Кира обомлела. Она перед самым уроком дождалась Терпимова в коридоре и попросила его не вызывать ее сегодня, так как вчера у нее не было времени приготовить заданное.
Он только молча поклонился в ответ, что она и приняла за знак согласия с его стороны.
И вдруг такая измена! Такая подлая, предательская измена! О, это было уже слишком!
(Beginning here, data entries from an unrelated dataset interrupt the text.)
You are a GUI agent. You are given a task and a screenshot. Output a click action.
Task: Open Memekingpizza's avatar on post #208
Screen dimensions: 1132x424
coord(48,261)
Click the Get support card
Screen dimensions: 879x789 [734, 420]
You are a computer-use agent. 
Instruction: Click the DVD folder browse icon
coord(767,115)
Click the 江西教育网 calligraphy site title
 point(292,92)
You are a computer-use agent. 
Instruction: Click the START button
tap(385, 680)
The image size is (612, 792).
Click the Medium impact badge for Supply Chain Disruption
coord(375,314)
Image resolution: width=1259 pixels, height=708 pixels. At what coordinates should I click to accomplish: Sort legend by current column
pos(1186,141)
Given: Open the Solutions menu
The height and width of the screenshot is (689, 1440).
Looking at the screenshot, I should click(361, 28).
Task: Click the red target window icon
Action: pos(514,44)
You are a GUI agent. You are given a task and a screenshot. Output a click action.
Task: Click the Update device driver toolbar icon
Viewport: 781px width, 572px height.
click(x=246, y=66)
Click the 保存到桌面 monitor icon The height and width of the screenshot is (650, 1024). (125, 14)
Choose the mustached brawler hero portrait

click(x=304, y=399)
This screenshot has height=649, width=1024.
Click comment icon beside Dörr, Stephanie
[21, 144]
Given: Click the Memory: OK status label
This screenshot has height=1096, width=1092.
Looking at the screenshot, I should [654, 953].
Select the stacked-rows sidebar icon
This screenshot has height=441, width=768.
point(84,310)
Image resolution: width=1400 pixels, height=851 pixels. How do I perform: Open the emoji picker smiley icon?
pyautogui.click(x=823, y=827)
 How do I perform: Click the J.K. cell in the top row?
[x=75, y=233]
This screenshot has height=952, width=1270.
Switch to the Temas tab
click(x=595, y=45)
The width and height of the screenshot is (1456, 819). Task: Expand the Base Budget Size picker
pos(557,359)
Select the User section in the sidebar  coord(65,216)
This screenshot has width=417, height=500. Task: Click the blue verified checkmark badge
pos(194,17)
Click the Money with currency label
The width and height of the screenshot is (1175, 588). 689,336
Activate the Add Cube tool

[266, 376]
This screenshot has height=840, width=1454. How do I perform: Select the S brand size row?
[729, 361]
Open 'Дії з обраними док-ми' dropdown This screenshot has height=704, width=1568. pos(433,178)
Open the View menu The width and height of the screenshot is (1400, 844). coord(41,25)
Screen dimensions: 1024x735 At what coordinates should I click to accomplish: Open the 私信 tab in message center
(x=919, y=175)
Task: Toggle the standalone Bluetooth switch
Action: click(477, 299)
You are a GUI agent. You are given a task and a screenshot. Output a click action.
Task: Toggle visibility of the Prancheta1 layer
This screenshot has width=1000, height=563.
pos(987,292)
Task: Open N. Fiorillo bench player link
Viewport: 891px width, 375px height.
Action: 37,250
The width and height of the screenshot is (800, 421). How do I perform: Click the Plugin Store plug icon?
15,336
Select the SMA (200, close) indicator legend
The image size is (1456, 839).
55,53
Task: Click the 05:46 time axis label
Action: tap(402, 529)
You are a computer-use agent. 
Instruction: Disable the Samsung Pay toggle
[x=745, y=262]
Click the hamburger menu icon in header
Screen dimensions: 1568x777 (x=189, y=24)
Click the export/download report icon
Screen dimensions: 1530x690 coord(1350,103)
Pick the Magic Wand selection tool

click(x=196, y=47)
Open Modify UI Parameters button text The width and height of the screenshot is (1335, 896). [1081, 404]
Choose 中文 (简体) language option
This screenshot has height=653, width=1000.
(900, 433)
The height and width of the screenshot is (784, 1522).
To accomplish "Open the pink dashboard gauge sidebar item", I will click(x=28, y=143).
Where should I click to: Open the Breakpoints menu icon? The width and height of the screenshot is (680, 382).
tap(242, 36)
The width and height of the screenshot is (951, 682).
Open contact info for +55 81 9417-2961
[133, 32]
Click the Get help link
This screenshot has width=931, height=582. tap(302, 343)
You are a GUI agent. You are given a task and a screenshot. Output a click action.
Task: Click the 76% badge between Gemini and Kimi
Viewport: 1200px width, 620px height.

Кира встала со своего места и пролепетала заикаясь:
— Monsieur Терпимов… вы не поняли меня… я просила…
Но он отлично ее понял, бедную Киру, потому что предательская усмешечка играла в уголках его тонкого рта.
— Mademoiselle Дергунова, потрудитесь ответить заданное! — самым сладеньким голоском и густо краснея при этом, повторил учитель.
Бедная Кира встала вне себя от волнения.
— Ничего, Кирунька, вывезем, — зашептала ей ее соседка Маня Иванова и, уткнувшись в книгу (она сама не знала ни слова из урока), стала усиленно подсказывать Дергуновой.
Маня считалась отличной «суфлершей». Она умела подсказывать урок не разжимая рта и не шевеля губами, смотря при этом самым невинным образом прямо в лицо учителя. Но на этот раз ни Кире, ни ей не повезло.
— Госпожа Иванова, — произнес Терпимов, — вы желаете также блеснуть своими познаниями? Пожалуйте-с в таком случае на середину класса и вы, госпожа Дергунова, также-с!
Названные девочки вышли и встали перед кафедрой, обе багрово-красные от смущения и стыда.
Разумеется, ни та, ни другая не знали урока, и, разумеется, обе соседки дружно получили по жирному колу в журнальной клеточке.